Kamala Markandaya is an Indian novelist born in 1924 in Mysore, India. She attended Madras University, a prestigious school in India, and later moved to Britain. She is known primarily for her pieces that explore the clashing values of Eastern and Western societies.
One of Markandaya’s most acclaimed novels is entitled Nectar in a Sieve (1954). It tells the story of Rukmani, an Indian peasant woman who underwent an arranged marriage as a child to a tenant farmer. She works as a laborer on the field in the face of droughts, famine, and urban development. Throughout the novel, Rukmani endures seemingly endless setbacks and she believes that poverty will never cease to exist. Rukmani’s life is a moving battle of survival and protection of her loved ones.

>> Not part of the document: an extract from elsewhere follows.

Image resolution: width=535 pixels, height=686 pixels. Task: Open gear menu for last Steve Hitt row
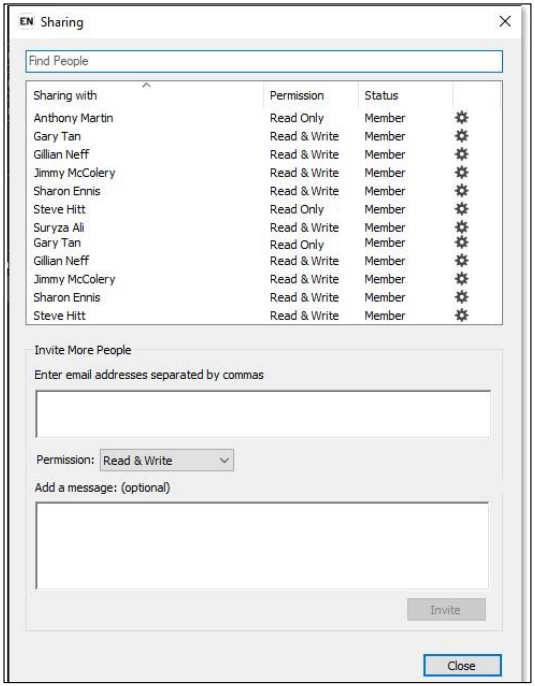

Markandaya received great admiration and acclaim for Nectar in a Sieve. Kirkus Reviews describes it as “an affecting chronicle of life in a South Indian village told with simplicity and compelling wisdom.” It was picked as a Book of the Month Club Main Selection and later named as a Notable Book by the American Library Association in 1955.
After the publication of Markandaya’s first book, she released numerous other pieces, including Some Inner Fury (1955), A Silence of Desire (1960), Possession (1963), A Handful of Rice (1966), The Nowhere Man (1972), Two Virgins (1973), The Golden Honeycomb (1977), and Pleasure City (1982). She ultimately died of kidney failure on May 16, 2004.